The PPF’s key principles to consider are:
- inevitability: the insolvency of the company must be inevitable (i.e. the employer will shortly become insolvent if a restructuring cannot take place);
- a significantly better outcome: the scheme will receive money or assets which are significantly better than it would have received otherwise through the ordinary insolvency of the employer;
- fairness: the offer to the pension scheme is fair in the light of what other creditors and shareholders will receive as part of the restructuring proposal. The example given in the guidance is that of an insolvent employer with £100m of bank debt and a £100m pension scheme deficit who offers the PPF £1m to take on the scheme. If the PPF takes on the pension scheme, the employer continues trading and the bank debt is more likely to be repaid, rather than being impaired in an insolvency process. If a similar situation were to happen, the PPF may seek to negotiate a contribution agreement with the bank reflecting the benefit to the bank of their enhanced chance of recovery;
- equity: the PPF will seek at least 10% equity in the restructured company for the scheme if future shareholders are not currently involved in the company (i.e. there is a third party acquisition of the business). If the current shareholders will continue to be involved in the company a 33% equity stake will be sought;
- the Pensions Regulator: the PPF will liaise with the Regulator to establish if a contribution notice or financial support direction from the Regulator would put the scheme in a better position than if it were adopted by the PPF;
- Regulated Apportionment Arrangements (“RAA”): on the rare occasion that an RAA is proposed, draft clearance must have been submitted to and considered by the Regulator;
- bank fees: such fees must be deemed reasonable by the PPF where the deal involves refinancing; and
- costs: the party seeking the restructuring pays the costs incurred by the PPF and the trustees in delivering the restructuring proposal (including legal fees and TUPE liabilities). The PPF provides standard form documents which it will expect to be used in deals.

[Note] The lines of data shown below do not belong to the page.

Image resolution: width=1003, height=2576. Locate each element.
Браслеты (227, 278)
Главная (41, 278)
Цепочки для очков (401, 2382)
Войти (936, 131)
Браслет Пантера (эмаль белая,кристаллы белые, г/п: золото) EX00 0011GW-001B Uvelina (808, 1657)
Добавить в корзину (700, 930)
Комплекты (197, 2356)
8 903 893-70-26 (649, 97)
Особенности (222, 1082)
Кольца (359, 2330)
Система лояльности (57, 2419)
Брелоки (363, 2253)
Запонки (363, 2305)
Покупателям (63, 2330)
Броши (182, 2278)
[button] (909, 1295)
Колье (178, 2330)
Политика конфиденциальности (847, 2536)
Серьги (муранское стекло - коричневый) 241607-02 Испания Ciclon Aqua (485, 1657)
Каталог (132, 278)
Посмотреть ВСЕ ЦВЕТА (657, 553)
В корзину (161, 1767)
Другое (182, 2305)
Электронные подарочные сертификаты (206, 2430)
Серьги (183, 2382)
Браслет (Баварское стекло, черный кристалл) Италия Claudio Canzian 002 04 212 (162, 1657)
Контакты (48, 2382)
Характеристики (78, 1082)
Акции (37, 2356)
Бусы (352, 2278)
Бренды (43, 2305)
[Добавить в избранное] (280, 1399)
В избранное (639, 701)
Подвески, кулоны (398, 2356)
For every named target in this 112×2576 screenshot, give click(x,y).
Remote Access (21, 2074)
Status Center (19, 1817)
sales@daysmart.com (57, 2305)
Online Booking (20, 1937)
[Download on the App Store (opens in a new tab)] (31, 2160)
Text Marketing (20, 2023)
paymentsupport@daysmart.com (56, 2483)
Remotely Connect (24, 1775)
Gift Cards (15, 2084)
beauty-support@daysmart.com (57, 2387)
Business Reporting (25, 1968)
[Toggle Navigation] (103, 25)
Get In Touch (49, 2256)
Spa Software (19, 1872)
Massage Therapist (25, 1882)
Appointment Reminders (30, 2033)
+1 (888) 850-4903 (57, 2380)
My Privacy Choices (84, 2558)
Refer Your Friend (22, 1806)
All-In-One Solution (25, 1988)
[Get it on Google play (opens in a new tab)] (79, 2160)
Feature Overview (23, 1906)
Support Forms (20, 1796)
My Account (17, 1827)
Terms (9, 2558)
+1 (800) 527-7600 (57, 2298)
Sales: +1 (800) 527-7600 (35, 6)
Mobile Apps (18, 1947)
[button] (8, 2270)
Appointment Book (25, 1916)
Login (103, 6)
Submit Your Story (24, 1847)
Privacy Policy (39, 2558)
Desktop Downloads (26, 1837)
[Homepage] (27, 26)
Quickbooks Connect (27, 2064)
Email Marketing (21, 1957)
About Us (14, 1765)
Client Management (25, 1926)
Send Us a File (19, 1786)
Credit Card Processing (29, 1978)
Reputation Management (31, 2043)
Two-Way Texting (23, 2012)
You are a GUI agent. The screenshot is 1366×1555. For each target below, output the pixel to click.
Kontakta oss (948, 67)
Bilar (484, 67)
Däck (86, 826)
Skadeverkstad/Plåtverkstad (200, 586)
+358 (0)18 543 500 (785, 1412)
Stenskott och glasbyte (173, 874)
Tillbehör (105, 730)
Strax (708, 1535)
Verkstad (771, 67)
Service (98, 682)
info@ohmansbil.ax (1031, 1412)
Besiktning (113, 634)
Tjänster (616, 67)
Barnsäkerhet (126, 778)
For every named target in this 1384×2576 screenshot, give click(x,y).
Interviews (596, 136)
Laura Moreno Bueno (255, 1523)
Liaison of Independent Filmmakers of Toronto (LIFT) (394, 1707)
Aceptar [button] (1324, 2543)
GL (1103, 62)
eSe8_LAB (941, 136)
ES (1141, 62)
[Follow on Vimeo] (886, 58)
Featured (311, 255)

Restructuring professionals seeking to ensure a smooth entry for an employer’s scheme into the PPF should take note of the criteria under which the PPF will take on a scheme and draft proposals accordingly. The overarching principle is that, in order for the PPF to participate, the employer’s pension scheme must be better off than it would be if the business was simply left to fail. The proposals must also carefully consider the risk of contribution notices and/or financial support directions being imposed by the Regulator.